Sanction de la pratique notariale consistant à solder les comptes créditeurs des clients par un honoraire « libre »

Cette décision a été rendue sous le régime antérieur à la loi Macron. Cette loi n’a rien changé sur ce point sinon les références (Code de commerce se substituant à l’article 4 du décret portant tarif des notaires).

L’article 4 du décret du 8 mars 1978 dispose (disposait) que les notaires sont rémunérés pour les services rendus dans l’exercice des activités non prévues au titre II de ce décret et compatibles avec la fonction notariale, par des honoraires fixés d’un commun accord avec les parties ou, à défaut, par le juge chargé de la taxation. Ces honoraires ne peuvent (pouvaient) être perçus que si le client a été préalablement averti par écrit du caractère onéreux de la prestation de services et du montant estimé ou du mode de calcul de la rémunération à prévoir. Une affiche apposée dans la salle d’attente ne peut valoir que comme avis général mais non comme annonce du coût. Si le notaire n’a pas l’obligation de recueillir l’accord écrit du client, il doit, par contre, l’avertir par écrit du montant estimé ou du mode de calcul de la rémunération. Enfin, cette perception d’honoraires suppose que des diligences effectives aient eu lieu et qu’elles n’entrent pas dans le champ d’application du tarif, au titre de la rémunération d’un acte, comme constituant des diligences normales du notaire se rattachant directement à cet acte. E

n l’espèce, des honoraires étaient facturés au client en dehors des conditions posées par l’article 4 du décret du 8 mars 1978; il s’agit d’honoraires indus, ce qui constitue un manquement grave et répété à la probité et à l’honneur.

Constitue la perception d’honoraires indus, l’utilisation de l’article 4 du décret du 8 mars 1978 pour solder les comptes clients; une pratique de purge systématique des clients était effectuée en l’espèce, par le biais de compléments de taxe ayant pour objet de se rapprocher au maximum de la provision demandée, afin de l’absorber.
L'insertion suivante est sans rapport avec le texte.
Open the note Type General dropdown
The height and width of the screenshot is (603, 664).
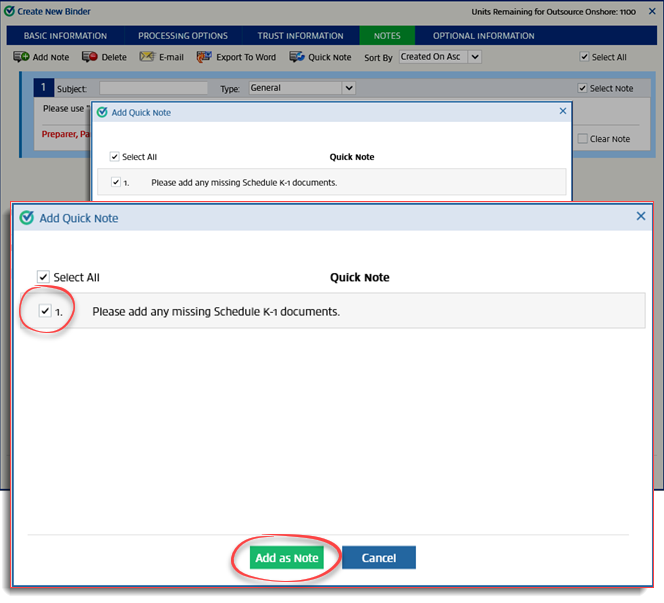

Il y a lieu de prononcer la destitution à l’encontre de deux notaires totalement sortis du cadre légal et réglementaire de leur profession dans un esprit de lucre qui illustre la progression exponentielle des honoraires facturés sur le fondement de l’article 4 du décret du 8 mars 1978, sur une période de trois années. Ils ont abusé de la confiance naturelle des clients et commis des manquements extrêmement graves et répétés aux règles professionnelles et à l’honneur et la probité.